(Beginning of Records provided)

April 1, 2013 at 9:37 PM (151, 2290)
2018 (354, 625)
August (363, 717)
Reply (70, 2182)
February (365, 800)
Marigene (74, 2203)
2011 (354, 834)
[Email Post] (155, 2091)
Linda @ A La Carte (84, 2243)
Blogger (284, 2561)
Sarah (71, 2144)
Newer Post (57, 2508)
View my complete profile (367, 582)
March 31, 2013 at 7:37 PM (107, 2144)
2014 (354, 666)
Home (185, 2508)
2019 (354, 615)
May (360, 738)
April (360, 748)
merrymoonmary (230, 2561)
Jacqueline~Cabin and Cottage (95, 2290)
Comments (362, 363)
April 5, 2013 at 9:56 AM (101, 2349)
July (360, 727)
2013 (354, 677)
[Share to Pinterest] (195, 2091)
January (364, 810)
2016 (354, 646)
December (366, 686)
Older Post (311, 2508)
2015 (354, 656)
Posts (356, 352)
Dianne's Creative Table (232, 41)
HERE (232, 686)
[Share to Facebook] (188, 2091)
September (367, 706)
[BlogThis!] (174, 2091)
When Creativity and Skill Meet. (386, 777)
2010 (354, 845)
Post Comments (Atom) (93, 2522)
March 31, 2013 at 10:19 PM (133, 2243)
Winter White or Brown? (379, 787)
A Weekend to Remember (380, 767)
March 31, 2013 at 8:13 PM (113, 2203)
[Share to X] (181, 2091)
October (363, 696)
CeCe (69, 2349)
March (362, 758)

(End of Records provided)

Problem to work on
Exact copies are needed of the line with "March 31, 2013 at 8:13 PM (113, 2203)" and each line after it through the end of the material above.

Response for this exercise
March 31, 2013 at 8:13 PM (113, 2203)
[Share to X] (181, 2091)
October (363, 696)
CeCe (69, 2349)
March (362, 758)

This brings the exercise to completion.